Panel (A) reports the molecular surface structure of HCV-1b NS3-protease, colored according to the frequency rate of mutations observed in all 1568 HCV-sequences. The catalytic-triad and residues located inside and in proximity of the hydrophobic-core of the NS3-protease are reported. Panels (B) and (C) show a co-crystalized boceprevir-HCV-1a protease structure, colored according to the amino acid conservation observed in all HCV-sequences.

Figure 3. Predicted RNA secondary structure of HCV NS3 serine protease sequence.

The RNA secondary structure of HCV-1b genome was predicted by the Mfold program. The viral genome sequence modelled, was an isolate phylogenetically classified as HCV 1b (accession number: AJ000009). A very stable stem-loop, including codons for amino acid positions 145 to 163 (corresponding at NS3 Protease coding region), was reported into box.

Figure 4. Predicted RNA secondary structure of HCV NS3 serine protease mutated at position 156.

The RNA structures and the relative free energy values were individually predicted by using Mfold software. The NS3-fragment extrapolated from viral genome modelled was considered, specifically analyzing the resistance mutations at position 156: A156S (A), A156T (B), A156V (C) and A156G (D). Codons for amino acid at position 156 and for those base-paired with position 156 are reported into panels.

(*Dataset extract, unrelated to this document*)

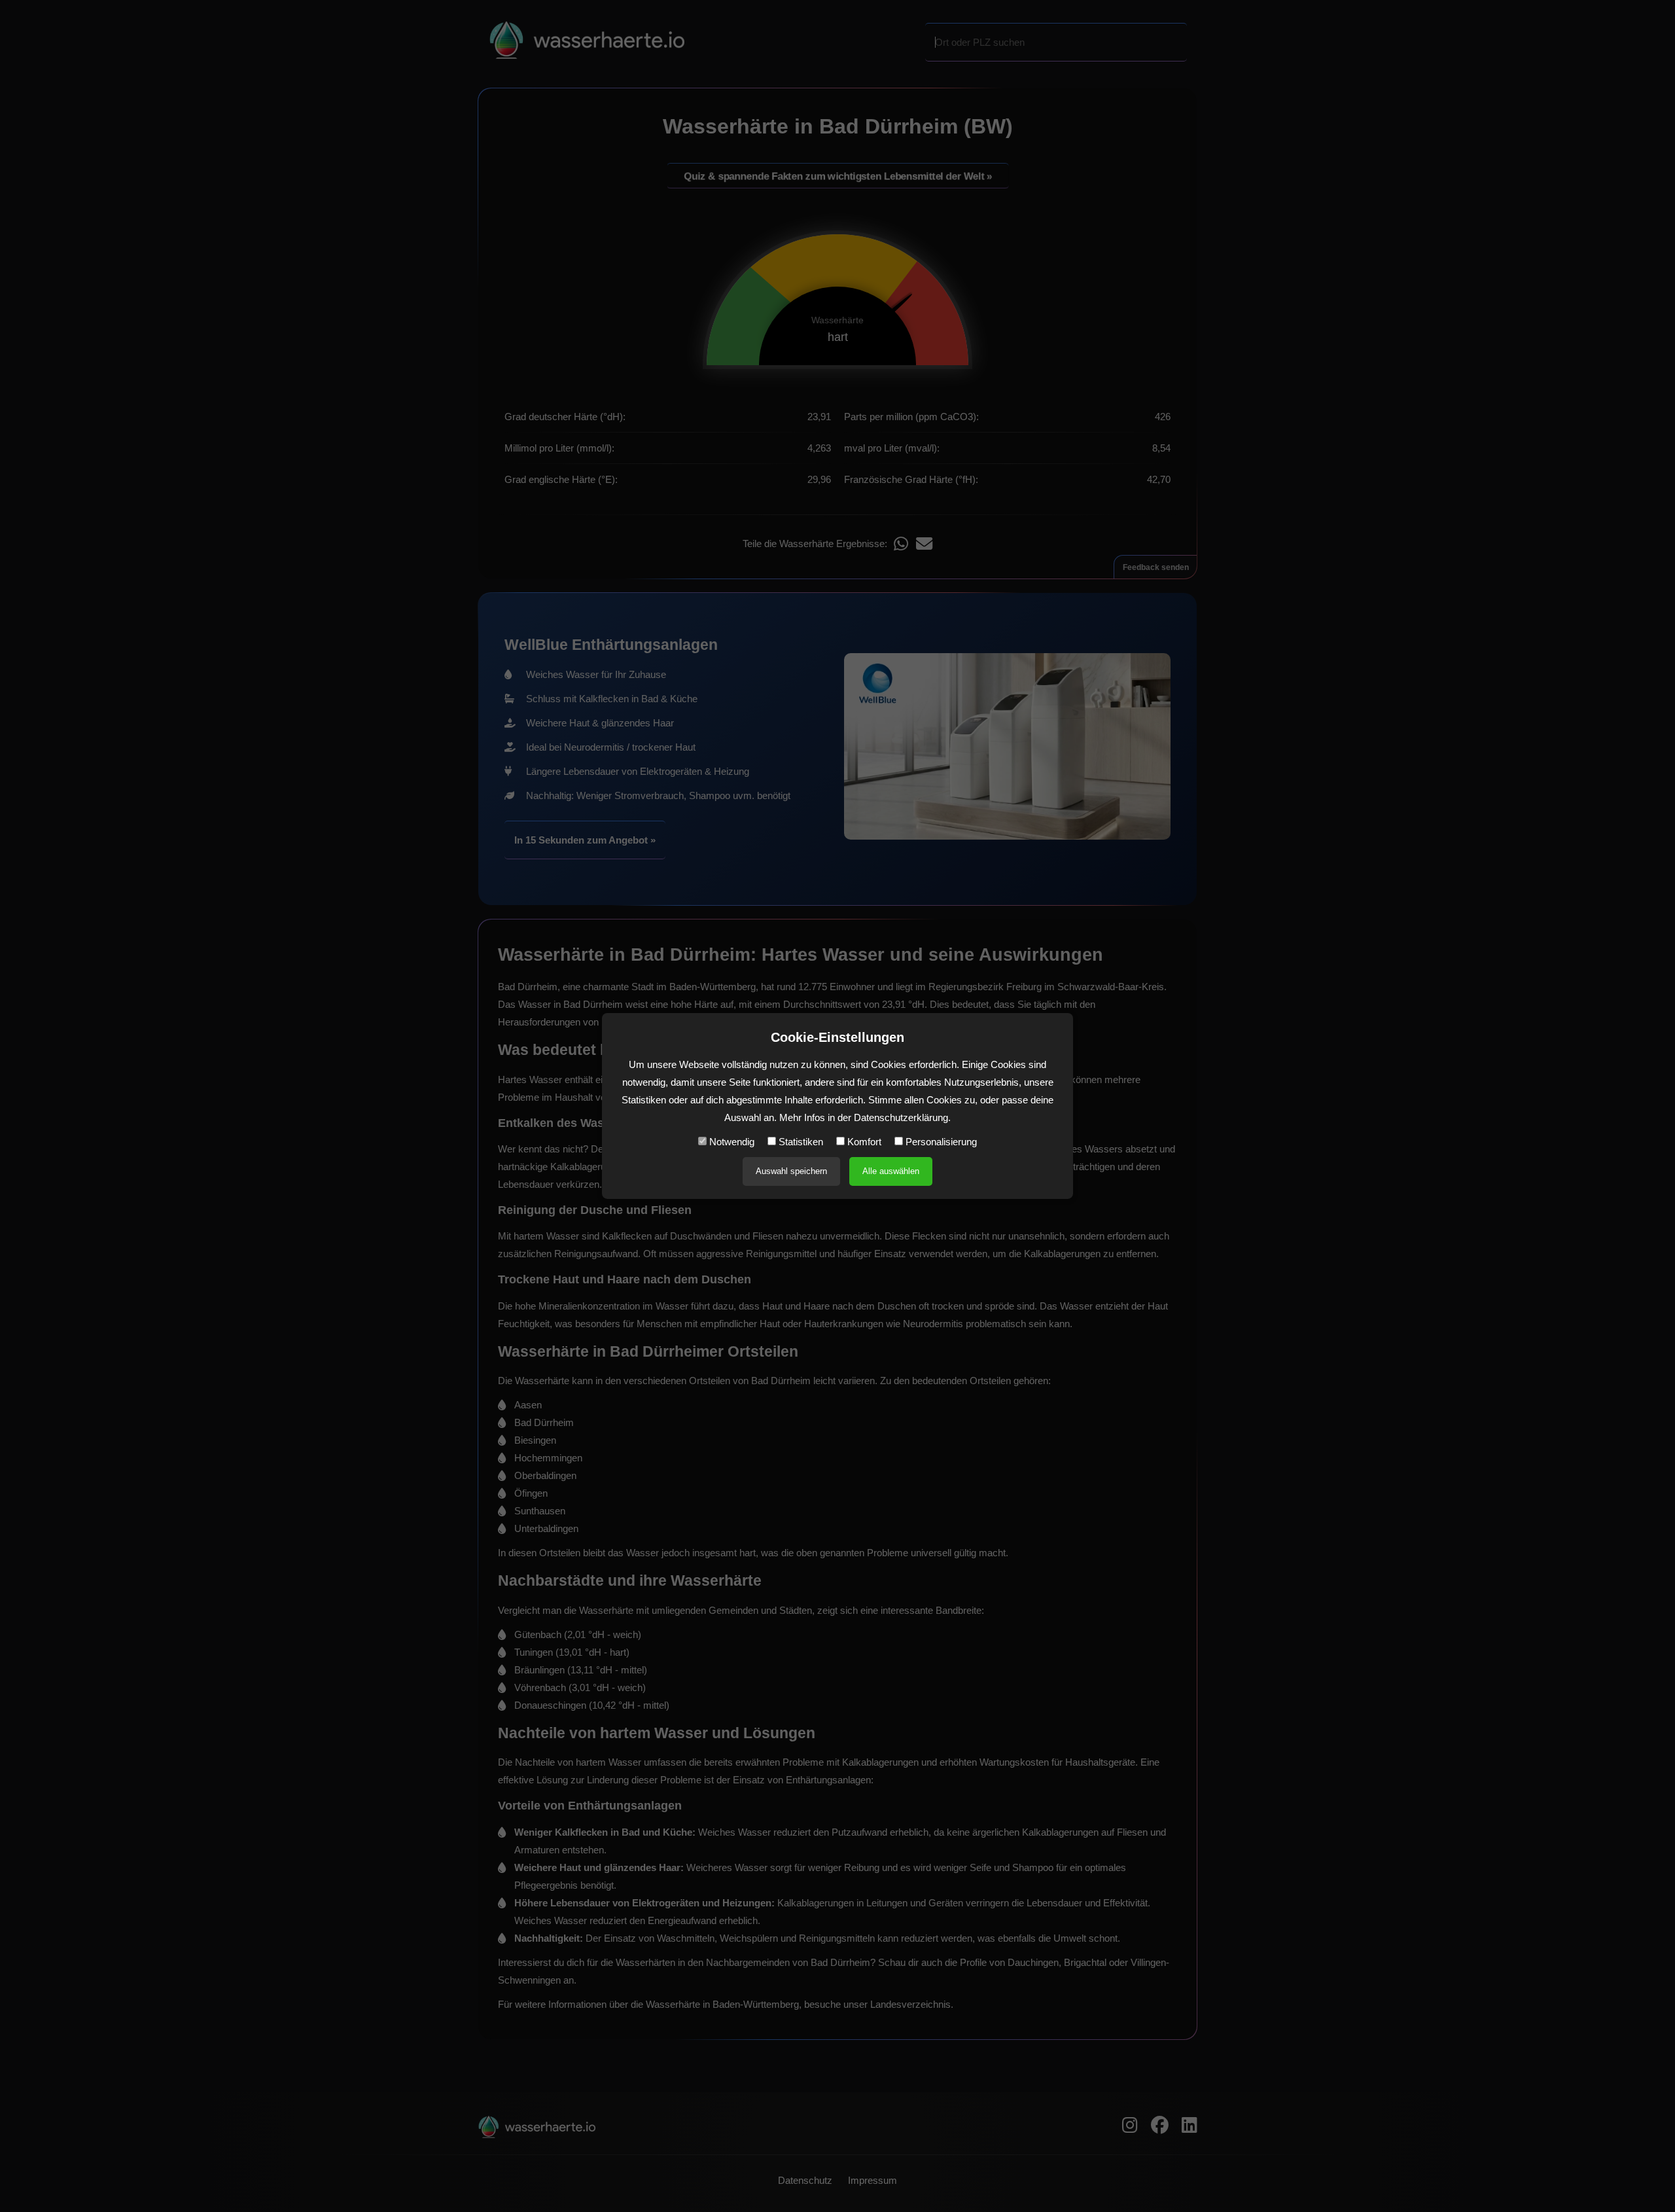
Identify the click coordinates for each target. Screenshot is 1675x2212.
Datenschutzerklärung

Figure 5. Calculated genetic-barrier for resistance-mutations.

Mutations reported in panel (A) are those for which the calculated genetic-barrier was not affected by inter-genotype variability. Histograms in panel below represent the calculated genetic-barrier score for RAMs at positions 155 (B), 36 (C), and 80 (D). The score was calculated by summing the number of transitions (score = 1) and transversions (score = 2.5) required for the generation of any degenerated codon associated with drug-resistance, starting from the predominant wild-type codon found in each HCV-genotype.